Thursday, September 20, 2007

September Merton Council meeting

The September Council meeting last night saw a number of issues being debated with the main topic of being health.

Following on from the recent announcement that the Better Healthcare Closer to Home proposals had been abandoned, the Tories on Merton Council tabled a motion basically condemning the new proposals along with calling for a delay. The new proposals for St Helier were condemned by the Tories and described as 'lick of paint’; this is despite the new proposals containing a substantial amount of re-build and the large scale modernisation of the hospital. In his speech to Council, David Williams the Tory leader condemned the decision of the then Labour controlled council for calling in the decision to locate the Critical Care Hospital at Sutton Hospital. According to David Williams this “had damaged the credibility of the whole programme”. An attack was also made on Siobhain McDonagh about her campaigning to save St Helier and opposing the Better Healthcare Closer to Home proposals.

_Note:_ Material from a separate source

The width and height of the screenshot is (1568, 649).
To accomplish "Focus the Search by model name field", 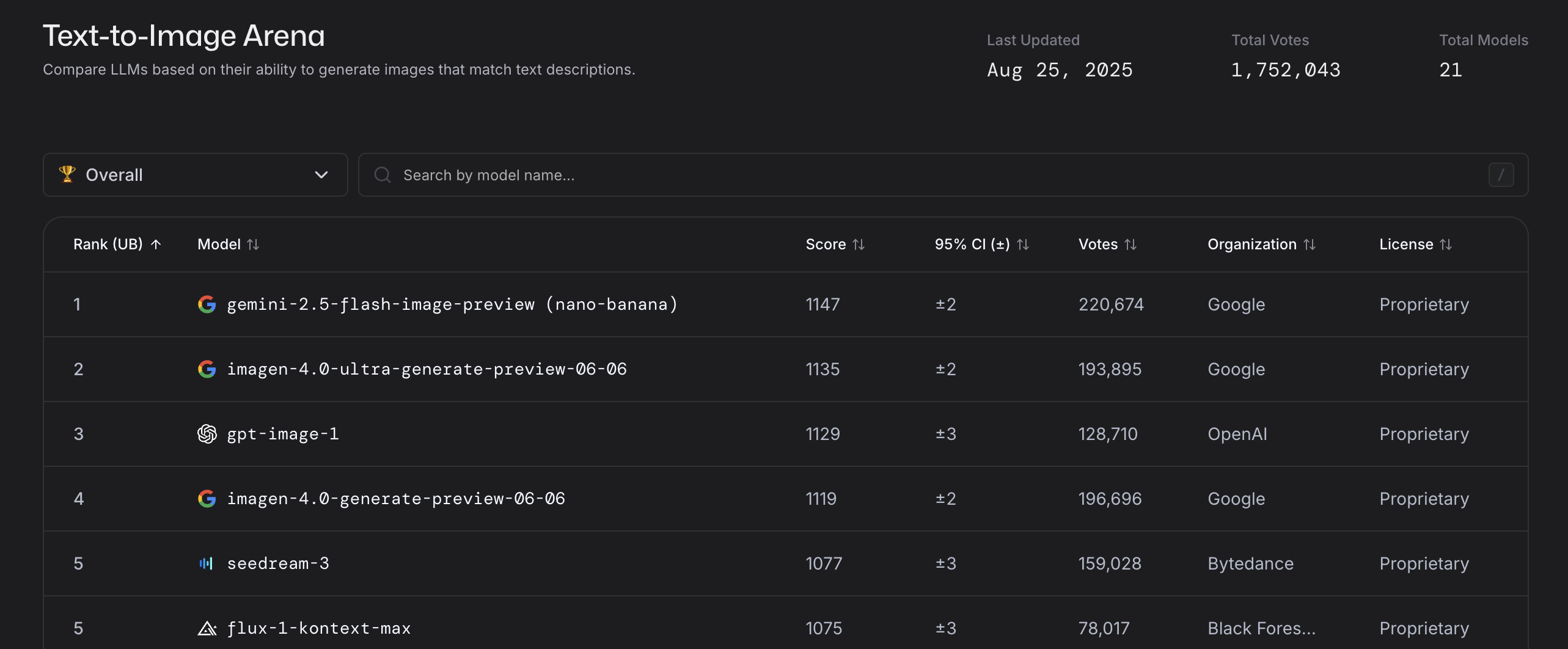I will point(917,175).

The motion was quite frankly misleading, the Tories back in 2005 did not oppose the referral from Merton (well not publicly anyway!). If health chiefs had their way St Helier would now be well on the way to closure with service located to a new hospital miles away from the area of highest health inequality in the St Helier and Epsom Trust area. I have no doubt that if the Tories had been running Merton Council in 2005 very little opposition would've been voiced to the Sutton proposals, indeed they would probably have been sympathetic to their Tory colleague and ex Merton colleague Chris Grayling in ensuring that middle class area with least health needs benefited (which rules out Mitcham). Thanks to the work of Siobhain Mc Donagh, St Helier will be remaining on its present site and the Wilson in Mitcham should be re-opened as a local care hospital after being shut down under the Tories. The motion was passed by two votes against Labour opposition with the Labour motion welcoming the vote similarly defeated by two votes (Merton Park residents abstained).

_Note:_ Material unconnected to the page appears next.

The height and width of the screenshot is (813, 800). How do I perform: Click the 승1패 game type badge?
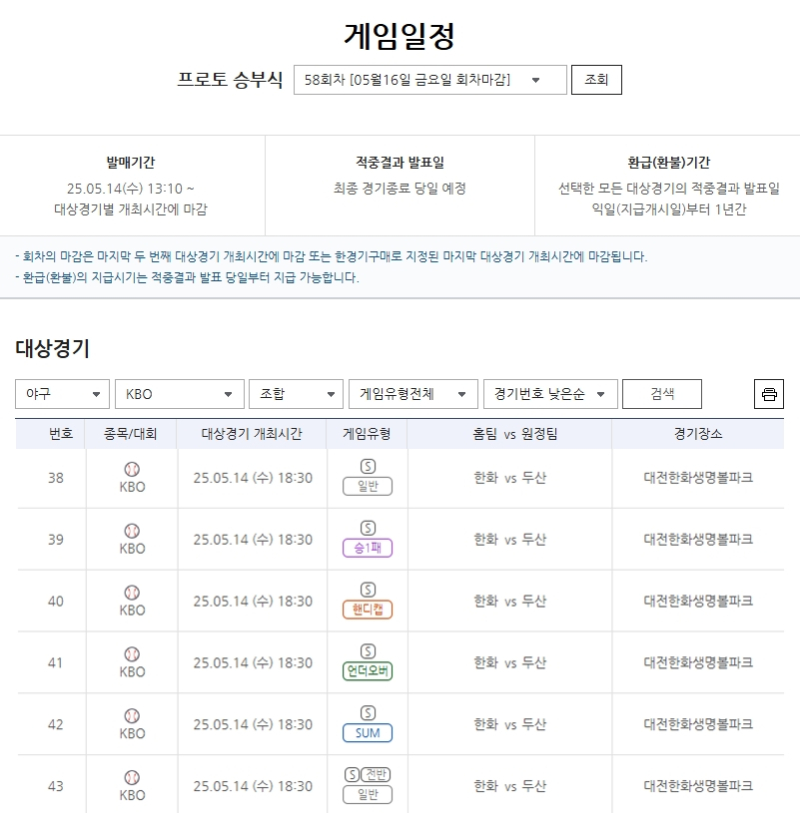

In terms of the forthcoming budget it was announced that 'nothing is safe'. David Williams refused to withdraw his recent remarks about 'special interest groups holding council taxpayers to ransom' which seemed to be made in response to campaigners who want to save All Saints which is under threat from the Tories in the budget. Indeed my colleague Mark Allison was described as 'vindictive' by David Williams in calling for the remarks to be withdrawn. Many service users are rightfully concerned about this valuable service, if this had been a Labour administration it would not cut and would’ve have been ruled out by now. Under the Tories everything is up for grabs and with £14 million proposed savings they could be particularly savage. In a speech Cllr Margaret Brierly said 'the cost of running the All Saints centre is enormous and to a few people', not very encouraging though the old mantra 'no proposals at this moment'was wheeled out. Proposals on the budget are likely to be made next month and they are awaited with interest.

On one motion relating to the 'Merton Rule', the residents joined with the Labour group and an amendment to the Tory motion was passed on the casting vote of the Labour Mayor John Dehaney (the only time he voted). This was a motion about recent speculation that the Government was to drop the requirement contained in the Merton Rule (a policy pioneered by the then Labour council and continued under the Tories) which requires the use of renewable energy onsite to reduce annual carbon dioxide (CO2) emissions in the built environment.

On wheelie bins the Conservatives again gave a lukewarm response to their introduction claiming they 'had not been ruled out' and that it was under review, this is despite widespread support for their introduction in Merton. In the recently published 2007 Merton residents survey it shows a drop of 4% in refuse service satisfaction. Currently the recycling rates for the Council are also flat lining and if their failure to increase them will inevitably lead to higher charges for council taxpayers.

Finally, the member allowance scheme was extended to May 2008(it expired at the end of the month as it was a four year scheme). This is likely to be a contentious issue when it returns to Council and it's widely believed that the Tories want to implement recommendations that could see allowances for some councillors go up over 100%.